Exercise prompt:
Retype the records, starting at the line that has "At what coordinates" and stopping after the line that has "(x=1200, y=41)". Leave the pictures out.

Provided records:
────
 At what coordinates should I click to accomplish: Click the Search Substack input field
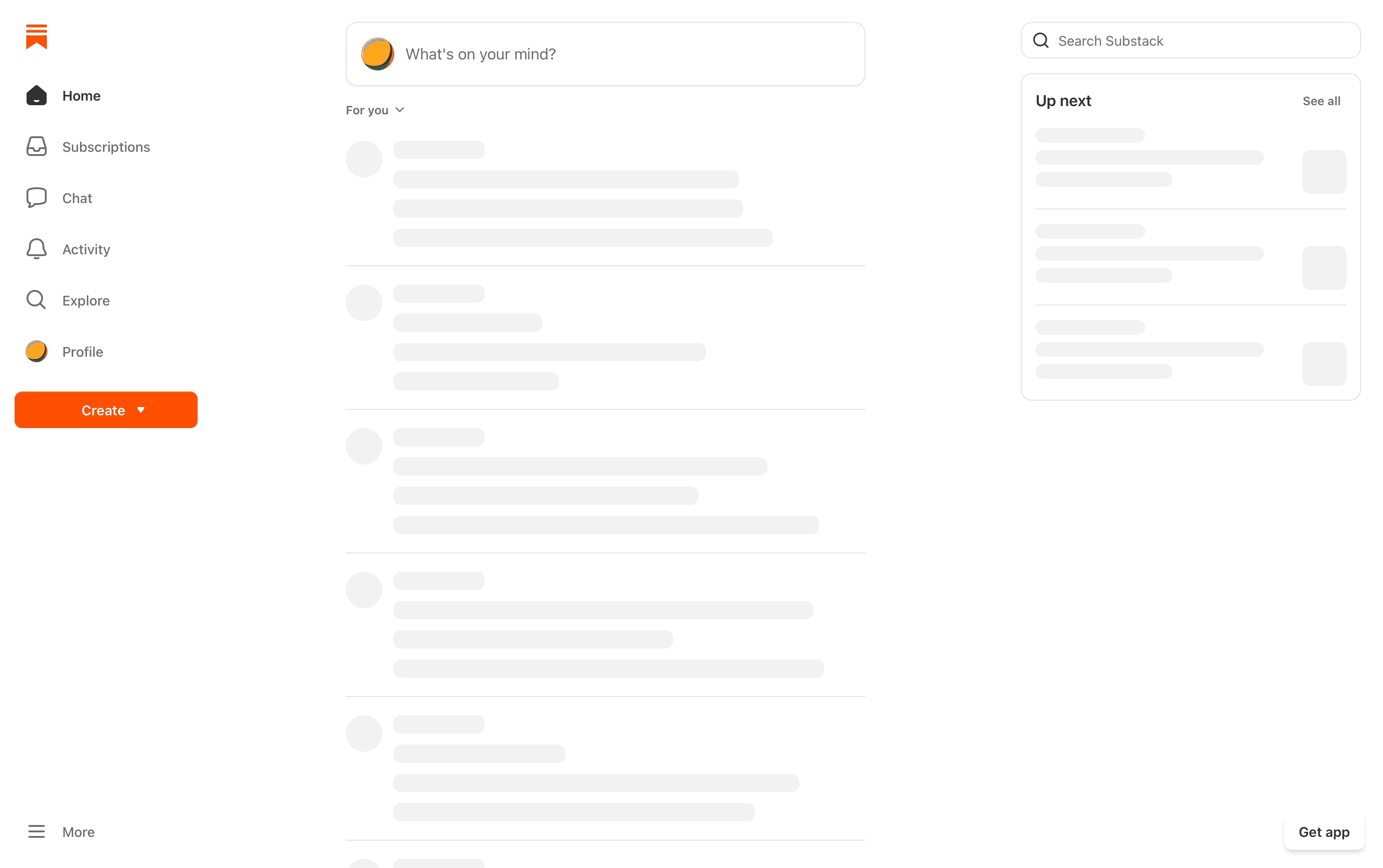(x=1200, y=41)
────
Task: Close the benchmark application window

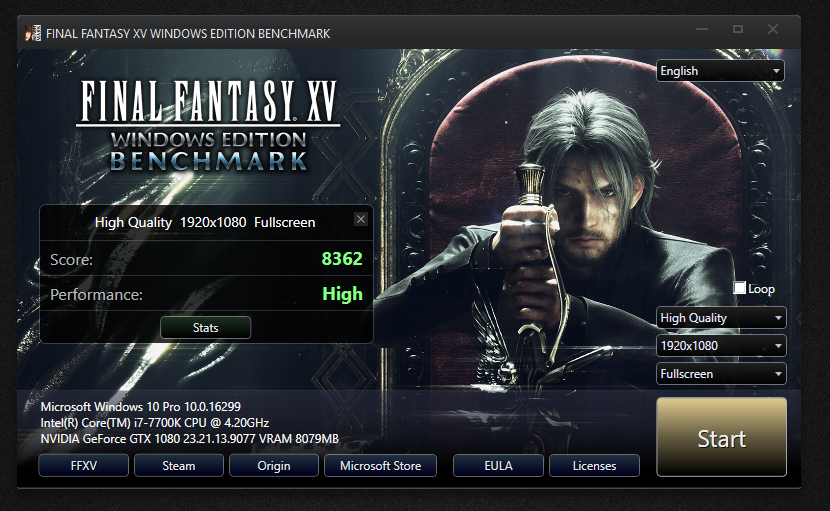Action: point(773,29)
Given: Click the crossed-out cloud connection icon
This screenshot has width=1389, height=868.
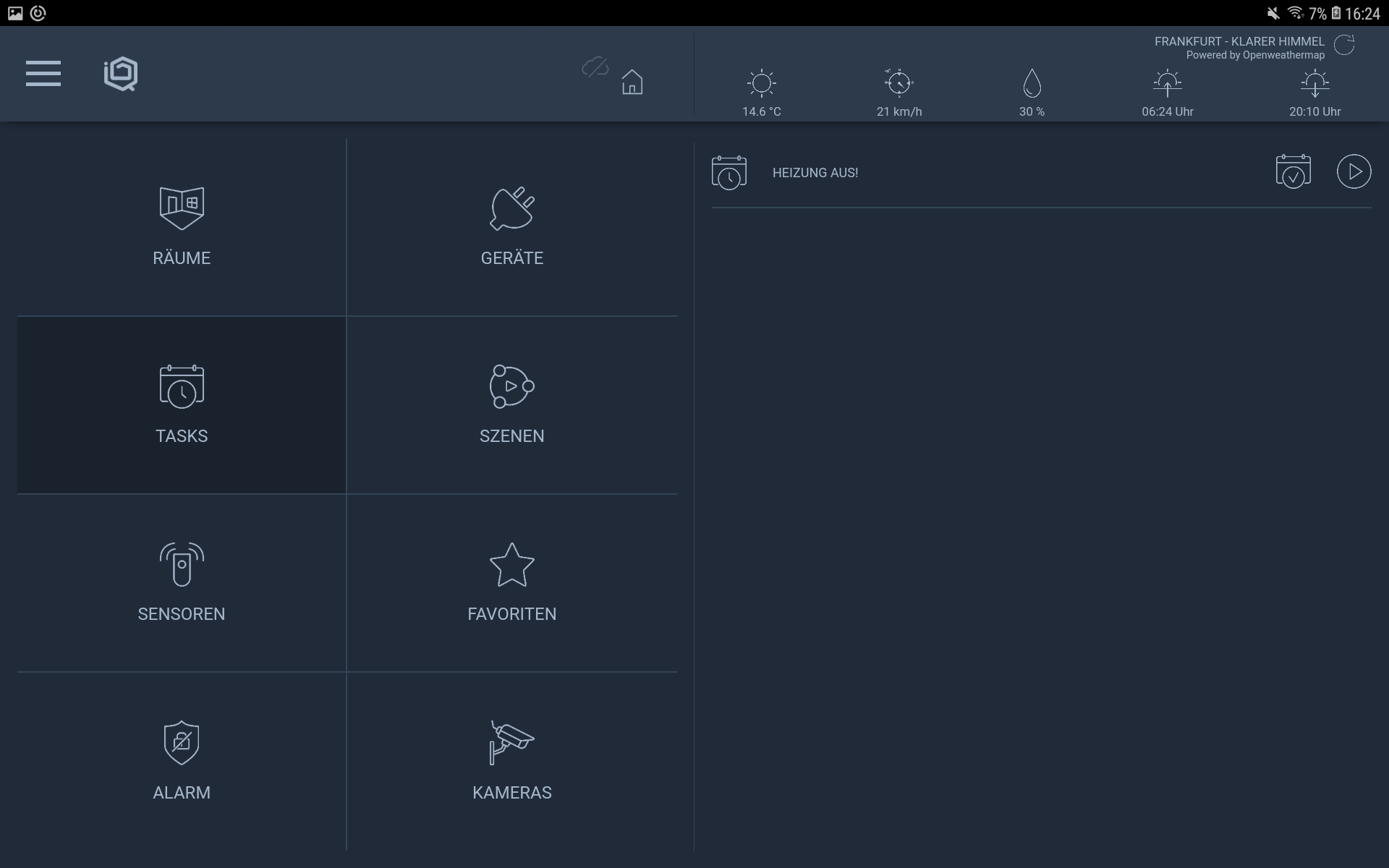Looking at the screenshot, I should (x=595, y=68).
────
Answer for this exercise:
 At what coordinates should I click to accomplish: Click the Search Substack input field
(x=1200, y=41)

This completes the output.